> _What the task asks_:
Return the line containing "1000x700 pixels. How" together with every later line up to the end of the records, exactly and with no pictures; return nothing else.

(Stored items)
————

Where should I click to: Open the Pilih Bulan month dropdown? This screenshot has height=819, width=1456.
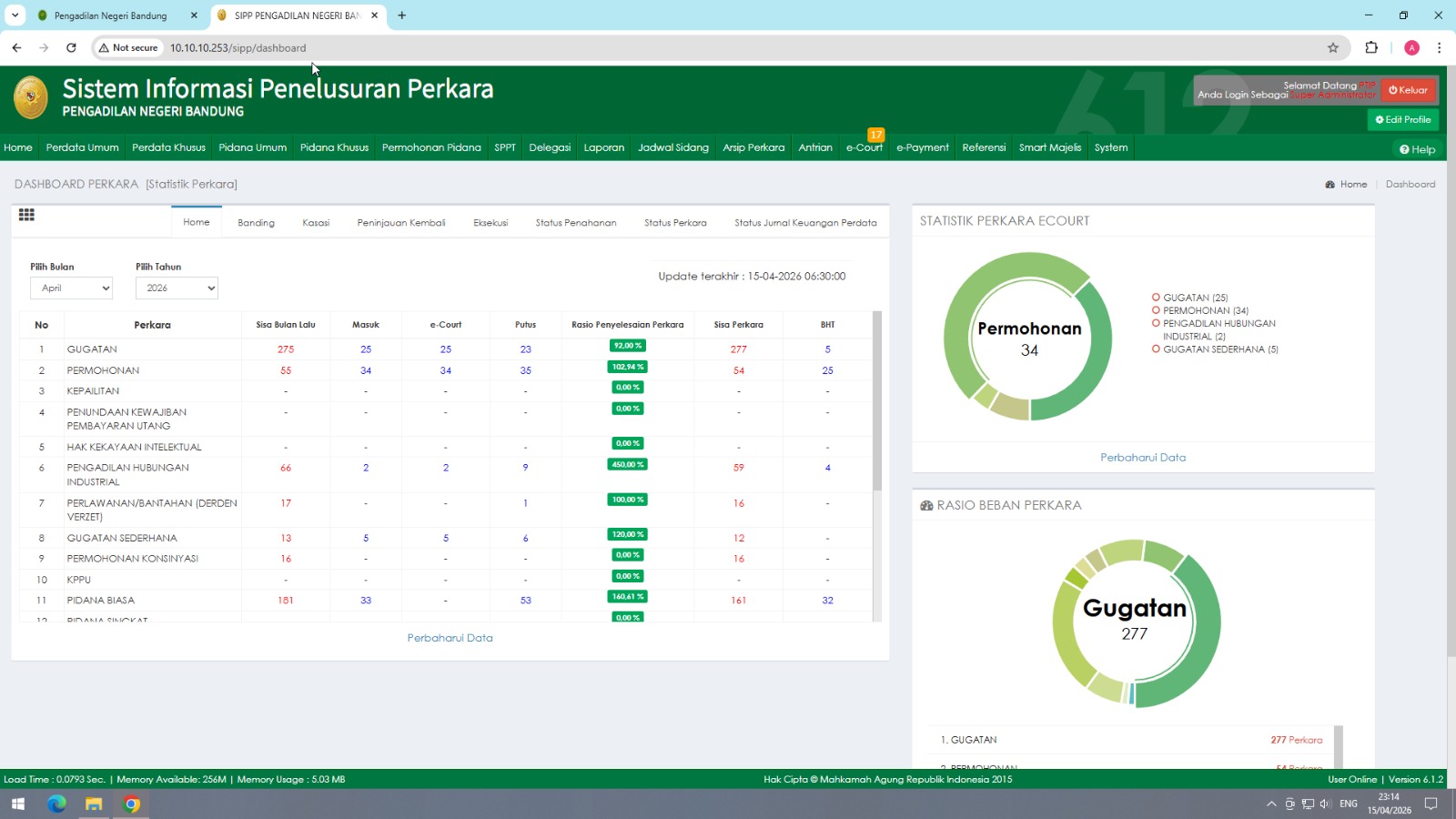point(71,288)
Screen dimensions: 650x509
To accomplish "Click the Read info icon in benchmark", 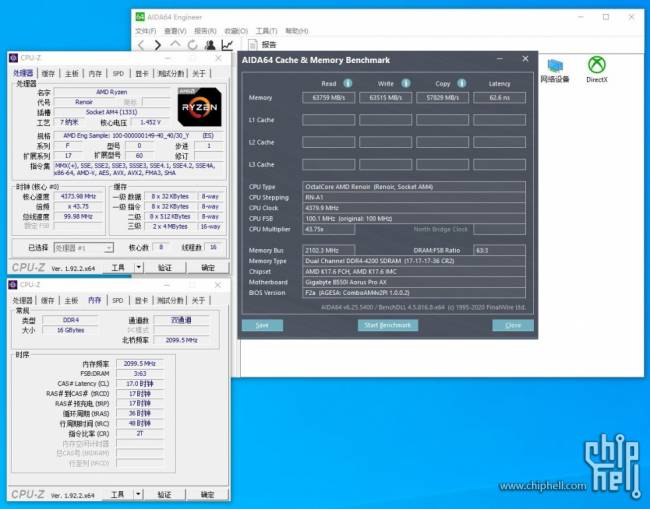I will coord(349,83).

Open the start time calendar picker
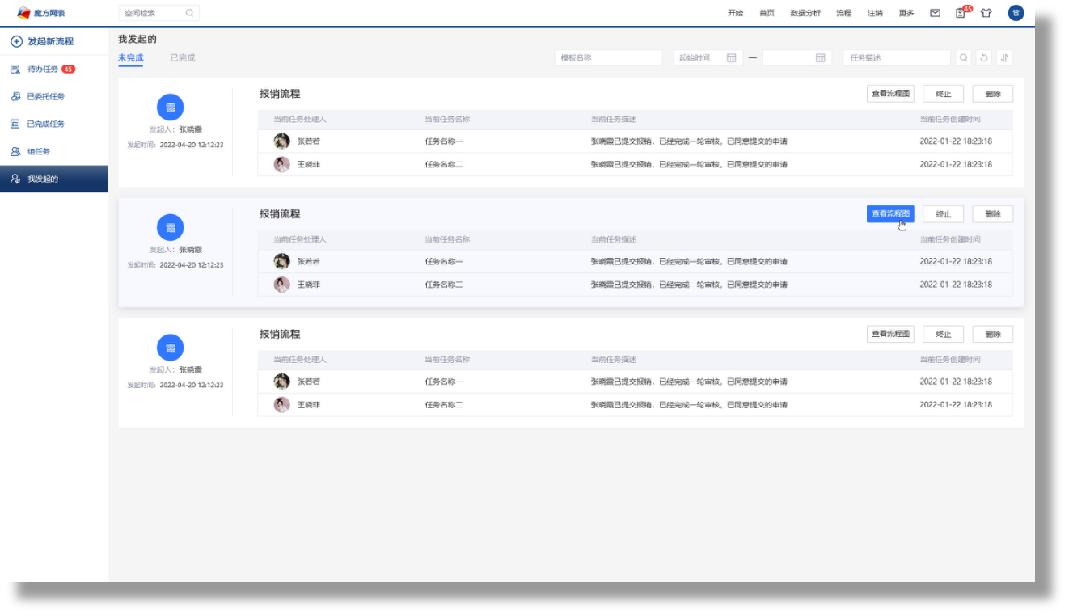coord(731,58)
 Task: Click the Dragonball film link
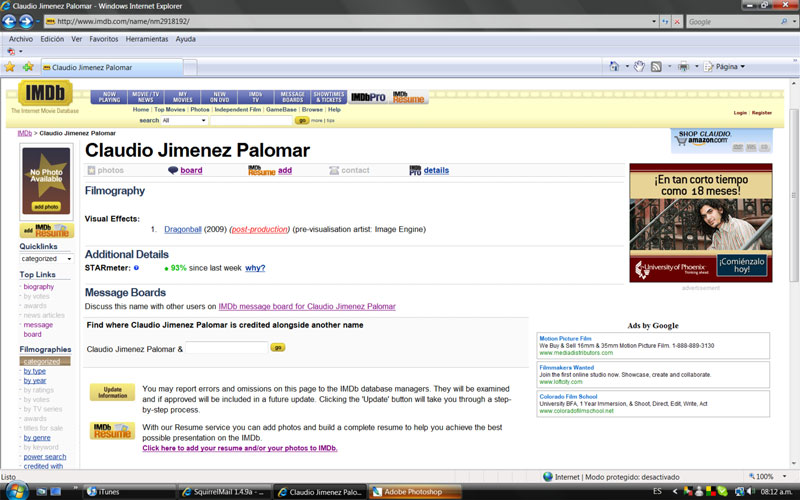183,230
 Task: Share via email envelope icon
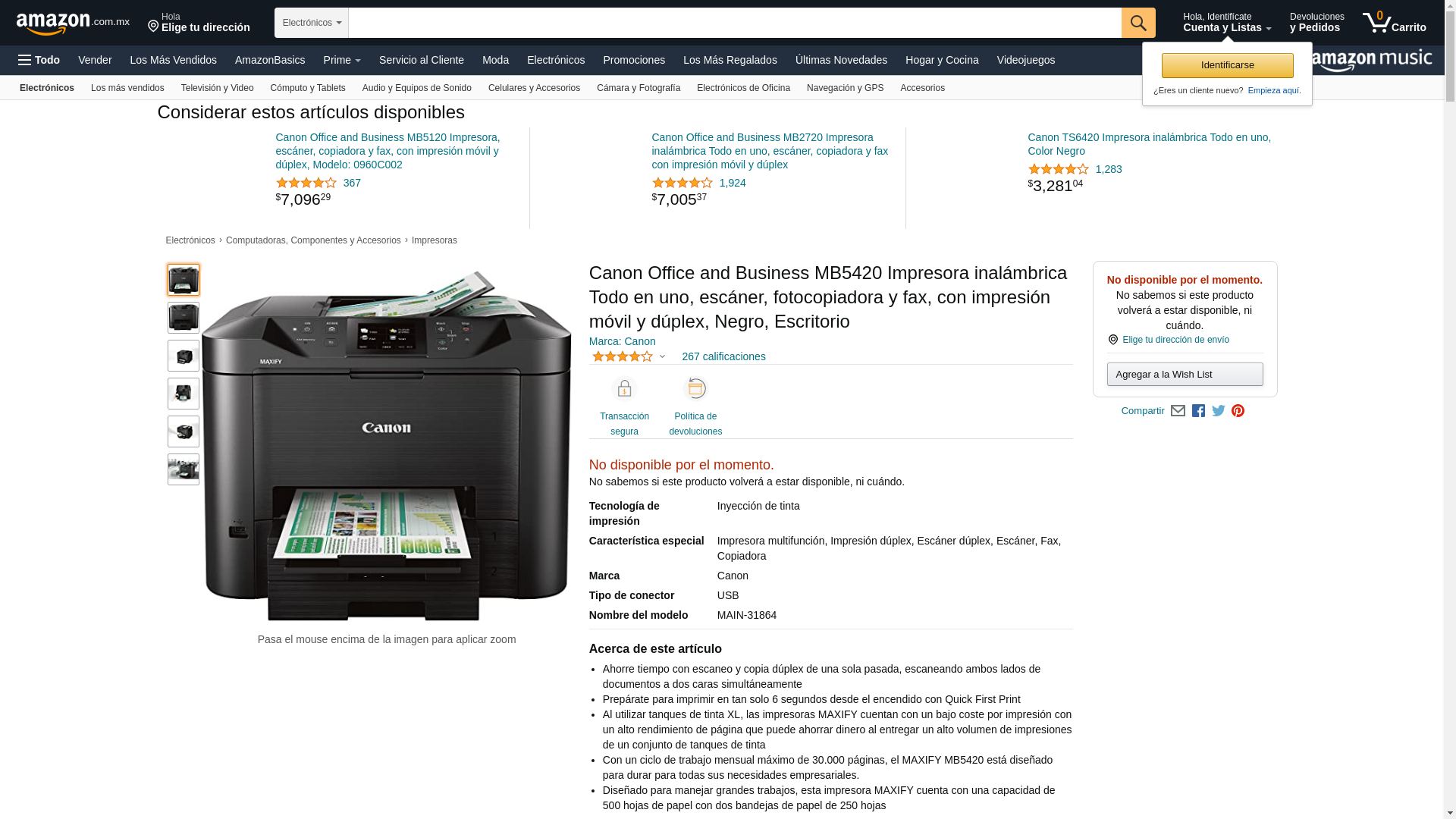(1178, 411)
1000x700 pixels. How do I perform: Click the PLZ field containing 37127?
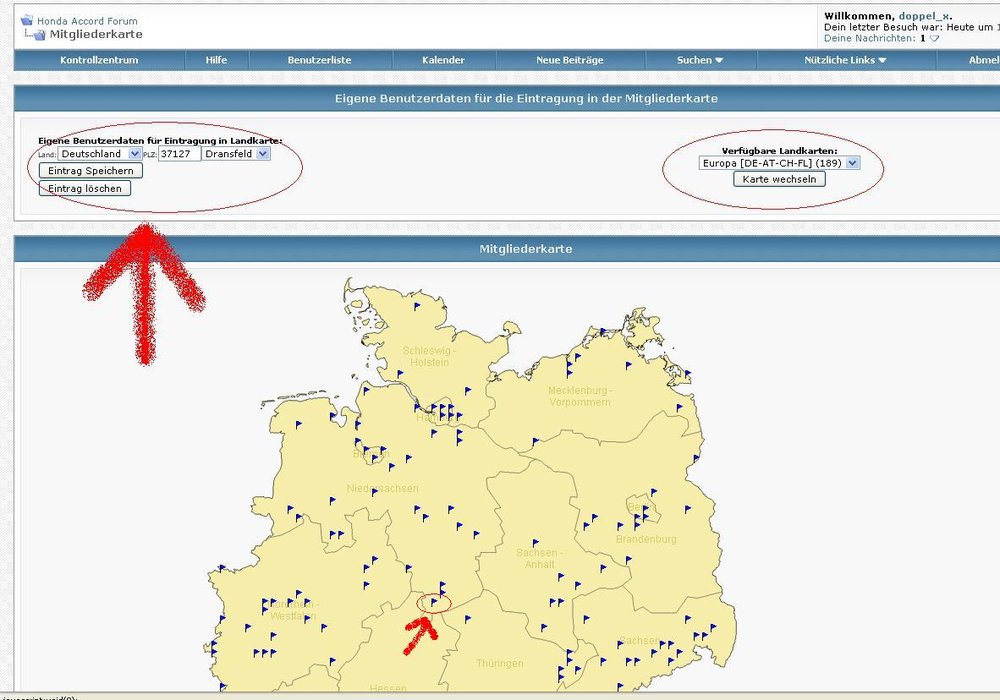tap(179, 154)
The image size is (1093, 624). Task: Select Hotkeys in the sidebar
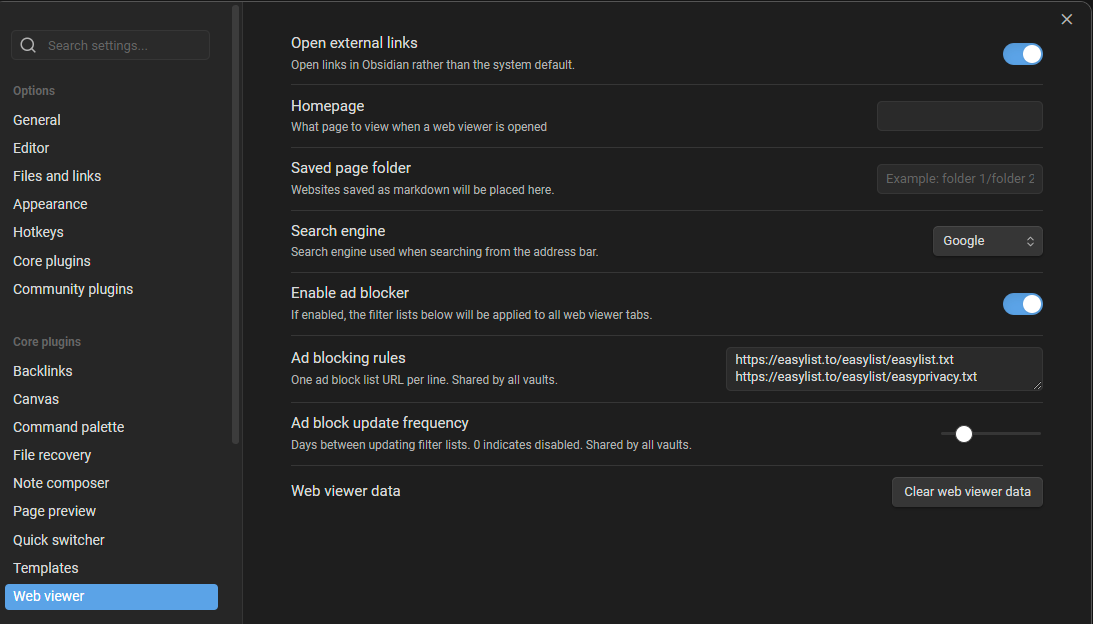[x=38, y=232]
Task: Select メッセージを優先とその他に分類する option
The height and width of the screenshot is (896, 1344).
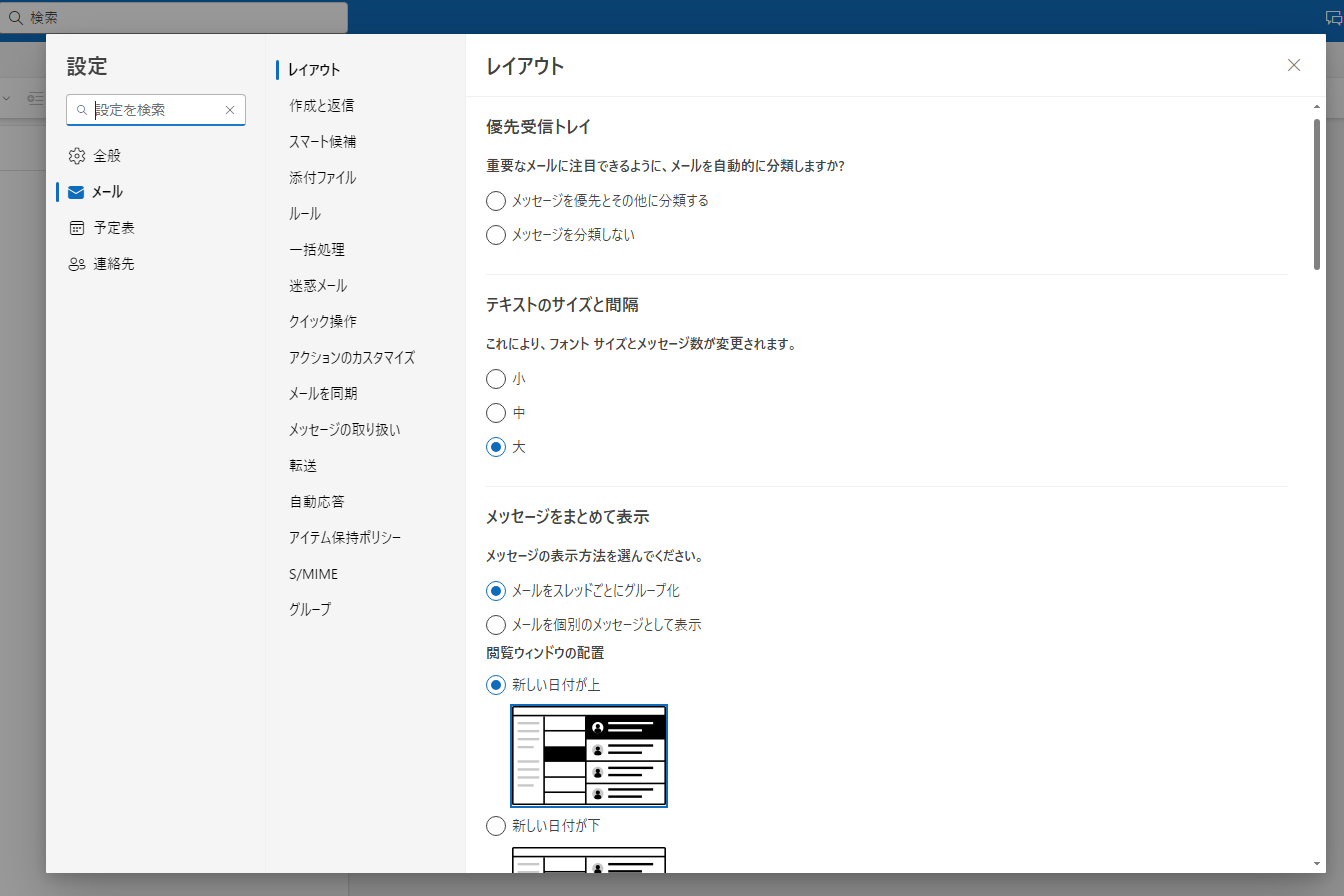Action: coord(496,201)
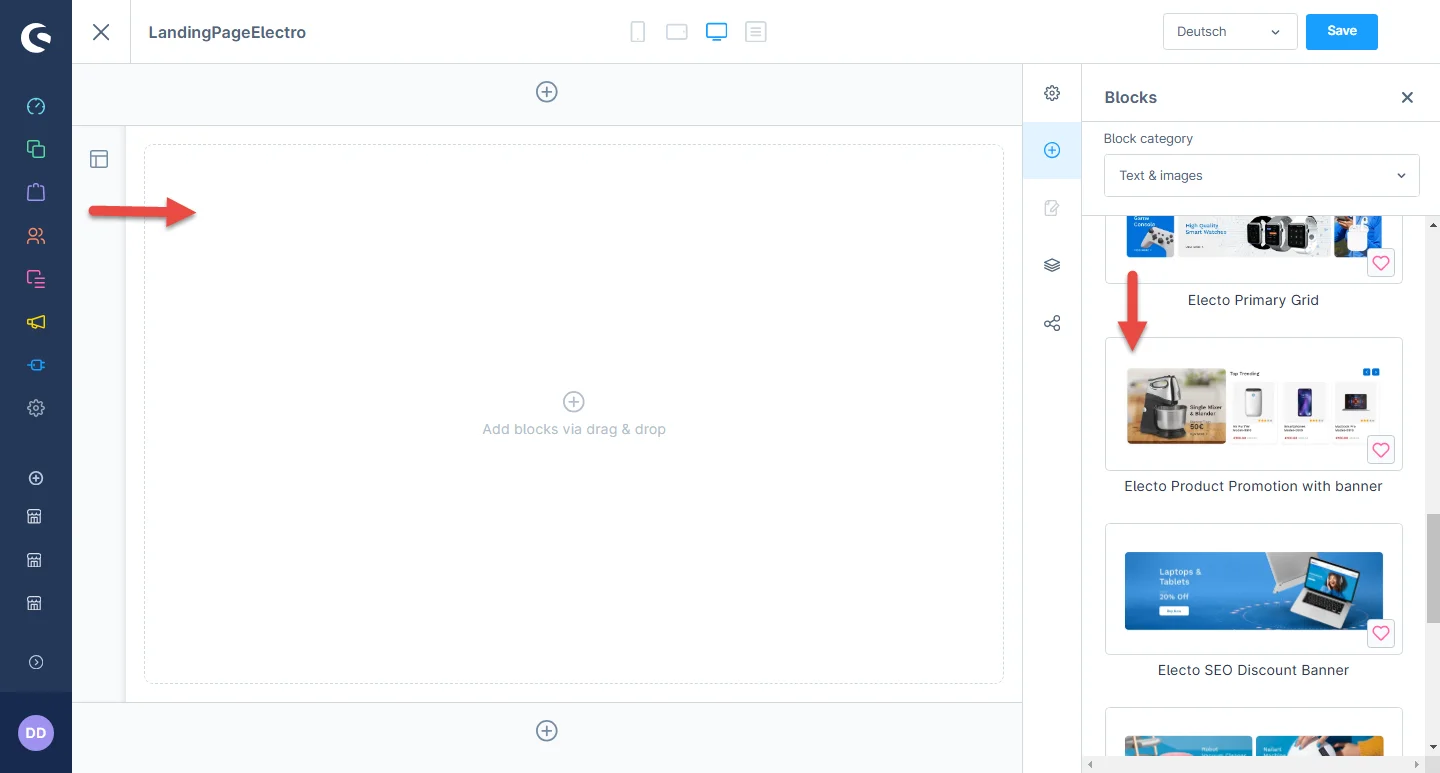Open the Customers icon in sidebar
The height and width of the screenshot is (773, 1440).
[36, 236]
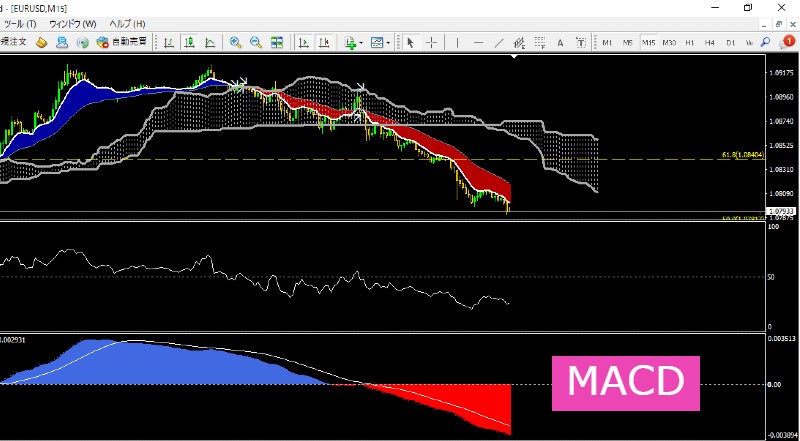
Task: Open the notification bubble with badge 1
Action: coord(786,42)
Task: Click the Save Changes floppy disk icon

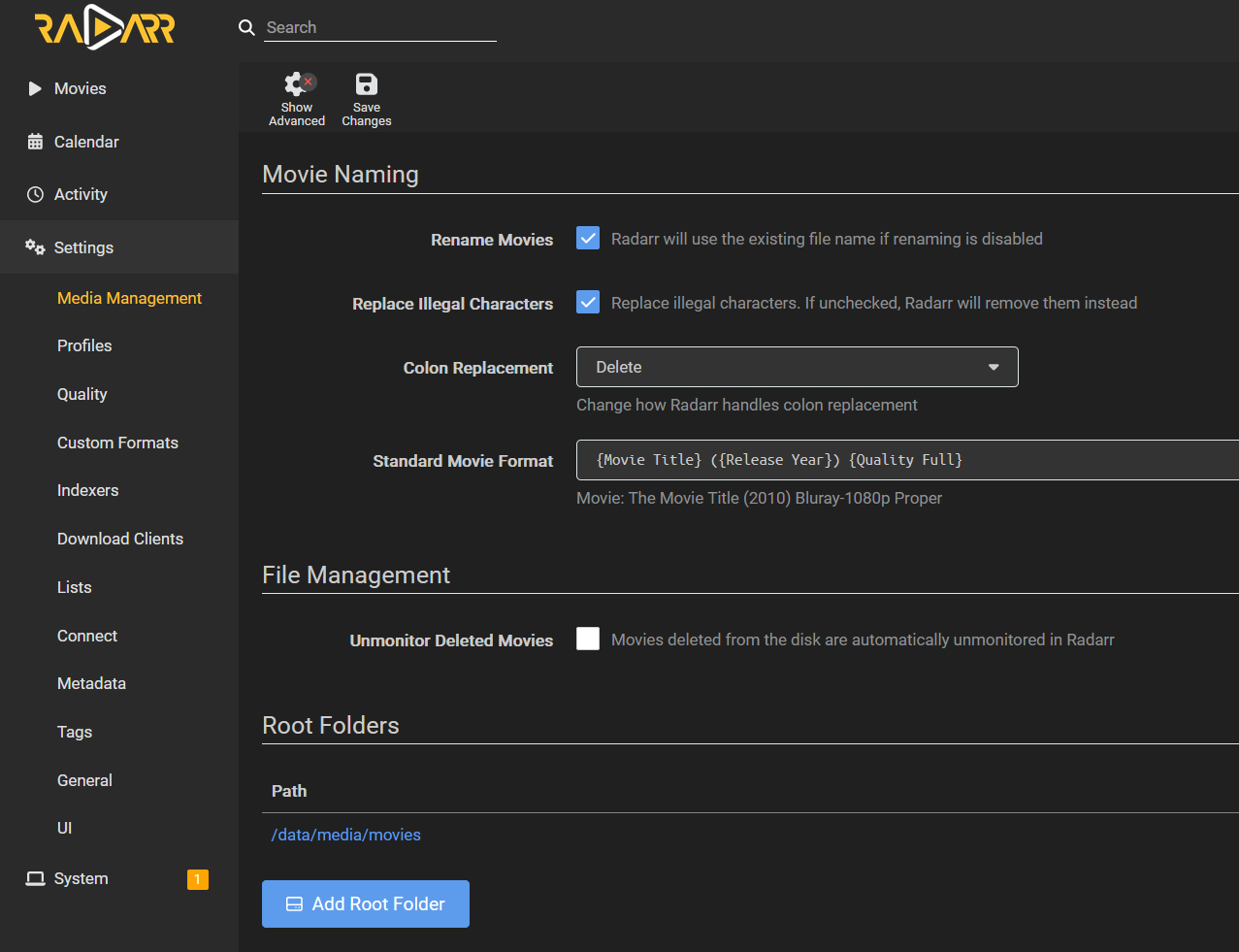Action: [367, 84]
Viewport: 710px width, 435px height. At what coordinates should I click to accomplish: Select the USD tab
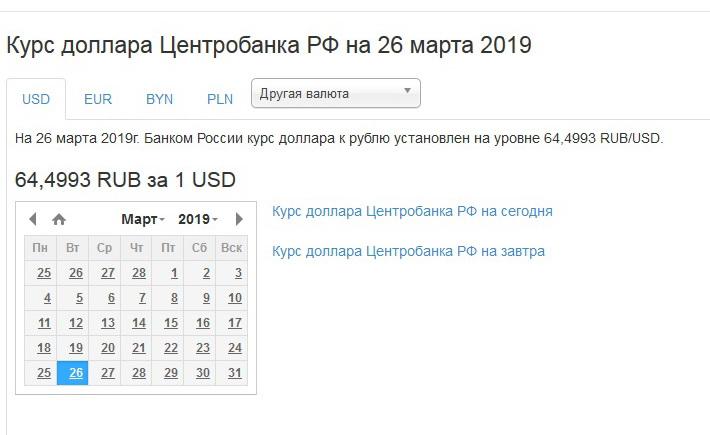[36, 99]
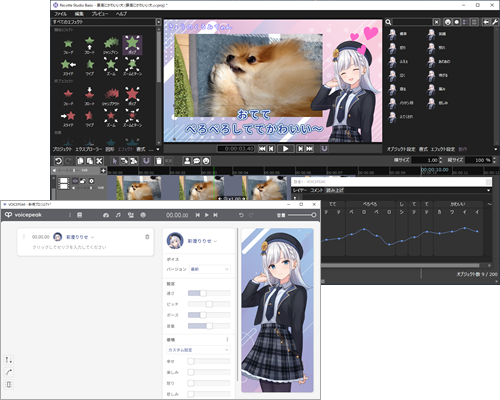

————

> _Response box_:
1000x700 pixels. How do I perform: Click the PLZ field containing 37127?
tap(179, 154)
The image size is (1093, 624). Task: Select Hotkeys in the sidebar
[x=38, y=232]
Task: Select メッセージを優先とその他に分類する option
The height and width of the screenshot is (896, 1344).
Action: coord(496,201)
Open the Customers icon in sidebar
The height and width of the screenshot is (773, 1440).
[36, 236]
Task: Open the notification bubble with badge 1
Action: coord(786,42)
Task: Click the Save Changes floppy disk icon

Action: [367, 84]
Viewport: 710px width, 435px height. At what coordinates should I click to accomplish: Select the USD tab
[36, 99]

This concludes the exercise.